But you weren’t alone anymore.
Commander Fox x Reader X Commander Thorn
The transmission hit her desk with all the weight of a blaster bolt.
Her planet. Under threat.
The Separatists were making moves—fleet signatures near the outer perimeter of her system, whispers of droid deployment, unrest stoked in territories that hadn’t seen true peace in years. She knew the signs. She’d lived through them once.
And she was not going to watch her world burn again.
She stood before the Senate with a voice louder than it had ever been.
The Senate chambers were suffocating. The cries of war, politics, and pleas for support blurred into white noise as the senator stood at the center, resolute and burning with purpose.
“My planet is under threat,” she said, voice clear, powerful. “We have no fleet, no shield generator, no standing army worth more than a gesture.
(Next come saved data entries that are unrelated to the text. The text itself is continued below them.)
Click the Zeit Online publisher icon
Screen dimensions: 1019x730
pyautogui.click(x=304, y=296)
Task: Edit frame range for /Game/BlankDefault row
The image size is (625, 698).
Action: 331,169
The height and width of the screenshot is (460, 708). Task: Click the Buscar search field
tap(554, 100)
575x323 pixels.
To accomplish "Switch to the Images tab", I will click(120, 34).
We were promised protection when we joined this Republic. Will you now let us burn for being forgotten?”
A pause followed. Murmurs stirred. Eyes averted.
“Request denied,” one senator muttered.
“You owe us this!” she shouted, her words echoing through the chambers. “I gave everything I had to stabilize my planet. My people know what war costs. They know what it takes to survive it. But they shouldn’t have to do it alone.”
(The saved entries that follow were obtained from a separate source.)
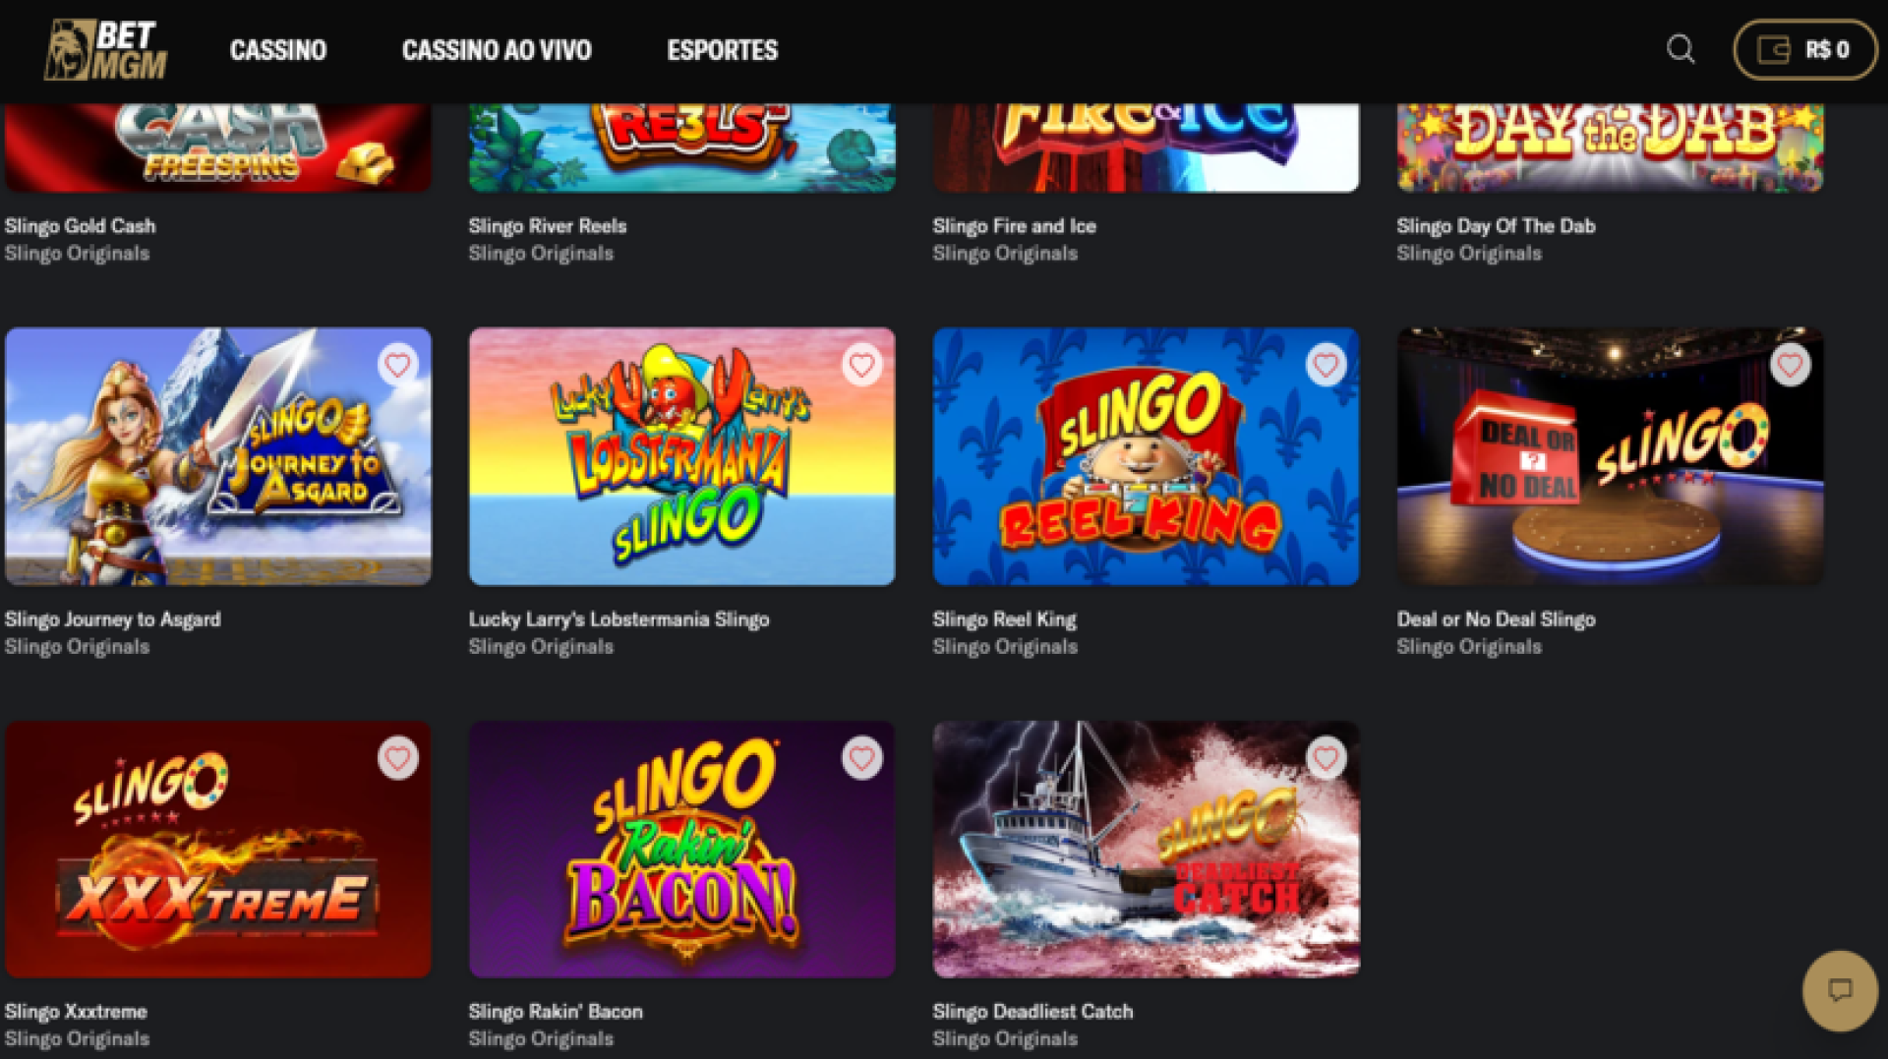Tap heart icon on Slingo Xxxtreme
Viewport: 1888px width, 1059px height.
(398, 758)
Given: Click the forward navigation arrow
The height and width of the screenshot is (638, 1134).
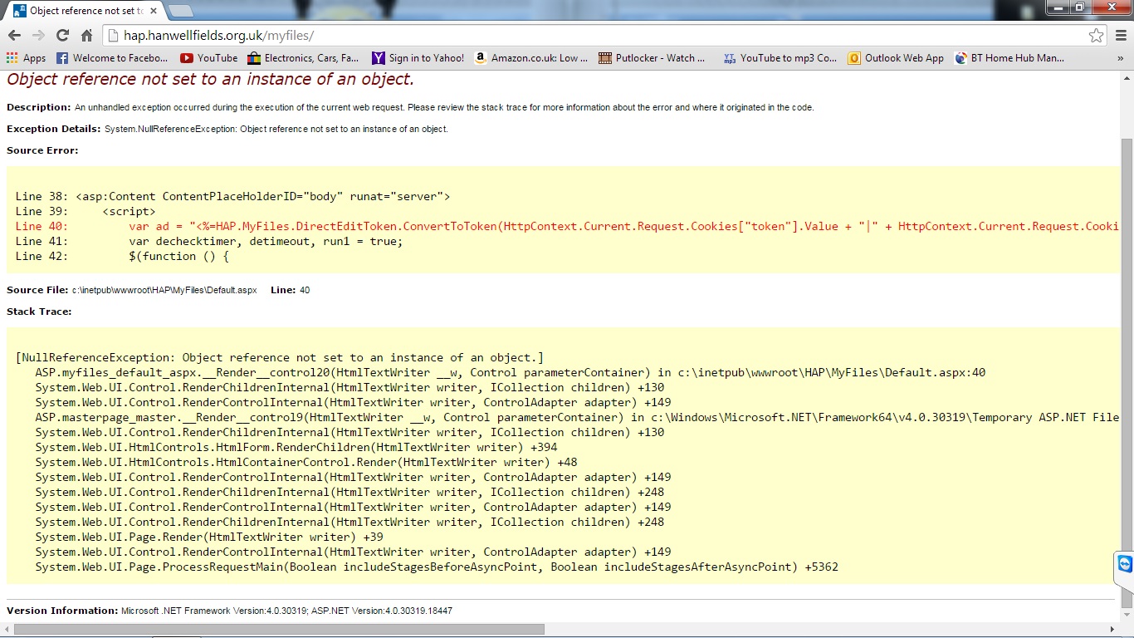Looking at the screenshot, I should click(x=38, y=36).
Some senators looked away. Others whispered. A few nodded, expressions grim with understanding or guilt.
Chancellor Palpatine raised a single hand, silencing the room.
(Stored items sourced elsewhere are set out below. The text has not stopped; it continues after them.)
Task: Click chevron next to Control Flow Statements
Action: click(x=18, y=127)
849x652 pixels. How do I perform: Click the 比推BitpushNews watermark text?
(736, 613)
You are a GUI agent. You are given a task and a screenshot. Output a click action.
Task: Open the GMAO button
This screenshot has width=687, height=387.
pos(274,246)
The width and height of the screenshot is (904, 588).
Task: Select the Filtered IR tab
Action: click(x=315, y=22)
“You will have one battalion,” he said at last, voice velvet and dangerous. “We do not have more to spare.”
Her gut twisted, but she bowed her head. “Thank you, Chancellor.”
No one looked at her when she nodded in silence, but the steel in her spine was unmistakable.
The descent back to her homeworld was cold, unceremonious.
Commander Neyo stood at the head of the troop transport, motionless, arms behind his back, helmet fixed forward. Every movement of his men was calculated, seamless. The 91st Reconnaissance Corps was surgical in nature—swift, efficient, detached.
Master Stass Allie stood nearby, hands folded in front of her. She radiated composed strength, yet there was a gentleness to her that seemed at odds with Neyo’s blunt precision.
“I advise you not to disembark with the vanguard,” Stass said evenly. “Let the initial scan and sweep conclude before you step into an active zone.”
“This is my home,” the senator replied, eyes fixed on the viewport. “And I won’t return to it behind a wall of armor.”
Neyo turned slightly. “Then stay out of our way. We’re not here to make emotional reunions.”
The senator didn’t flinch.
“I didn’t ask you to be.”
The ship pierced the cloud cover, revealing the battered surface below. Her capital city—once a war zone, now partially rebuilt—spread like a scar across red earth. Familiar buildings stood among ruins and reconstruction. It hadn’t healed. Not fully. Not yet.
The shuttle landed. Dust curled around the hull as the ramp lowered.
Neyo’s troops deployed immediately, securing the perimeter with wordless discipline. The senator stepped down, her boots hitting home soil for the first time since she had sworn herself to diplomacy instead of command.
She took a breath.
The air still held the tang of iron, of scorched ground and old blood. Her eyes burned, not from wind.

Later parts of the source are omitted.